After spending a considerable amount of time in the embassy, and being addressed as Veronica the entire time (I was more than a little nervous that that was the name that would be on my visa when I got it), I was given my passport back, with the visa safely stuck into it.  Woot woot!  I am totally going to South Africa!  The people at the embassy were really nice and set me up with their travel agent, who helped me to book the next flight from Ankara to London, so that I could take advantage of my new-found freedom.   I hopped in a (hugely expensive) cab, and off I went.  A few minutes after I left the embassy, the cab driver got a call and passed the phone to me.  Apparently, my credit card had been acting up again (it chooses when it wants to work and when it will go on strike based on how desperate I am—the more I need it the more likely it is to refuse to work in a foreign country) and it wouldn’t run to book the ticket.  I tried my debit card, but that too has refused to work in certain conditions (this time anywhere outside of an ATM), so I had to go to the airport, try (and fail) to reach my credit card company, find an ATM, take out enough money to buy a ticket to London, and go to the counter to pay in cash.  I felt like a spy.  That is totally something that a spy would do—pay for an international flight with cash.  Less traceable.  I am so cool.

Anyway, after checking my bag, grabbing something to eat, feeding some once-outdoor, now-indoor birds, and waiting for a while, I got on my flight to Istanbul…one step closer to leaving the country!  It was a little bit of a treat being in the Istanbul airport, since it was decorated for Christmas with lots of hanging white lights and a few Christmas trees, some more traditional than others.  I found Internet access and then promptly had my computer co-opted by some men from the Ivory Coast who needed to buy tickets.  How they got past security without a ticket is beyond me, but whatever.

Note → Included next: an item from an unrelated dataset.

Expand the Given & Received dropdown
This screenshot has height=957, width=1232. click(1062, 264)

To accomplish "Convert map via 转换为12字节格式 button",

I got to London at a little past ten that night, and then lugged by bag up and down the steps of the London underground in order to reach my hostel in Bayswater.  All together, it took me about 26 hours to complete my trip from Alanya to London, but I made it!

During my struggle to escape from Turkey, I had a lot of time to think about the past few months, and all that I have seen and done and experienced.  I complained about the inability to flush toilet paper and the resulting smell (which, I have realized, seems to be an American issue and not a Turkish one.  I have been in Turkish homes, and they are immaculate.  There is no bad smell.  We Americans are just gross and dirty sometimes.  By B.), the oil in the food and the inevitability of meat in most dishes with nutritional value, and my many hospital visits (five in all this semester), but none of that in any way challenges the fact that living and studying in Turkey has been an incredibly enriching experience that has allowed me to see a huge amount of things that I wouldn’t have gotten around to seeing for a long time, to meet some amazing people, whether Turkish, American, or other nationalities, and to toughen up a little bit.  I do not regret coming at all.  I am so happy that I was able to have this amazing experience in a beautiful part of the world, and to have the time to really enjoy it.

Vicki out.  Ayiyiyiyiyiyiyiyiyiyiyiy!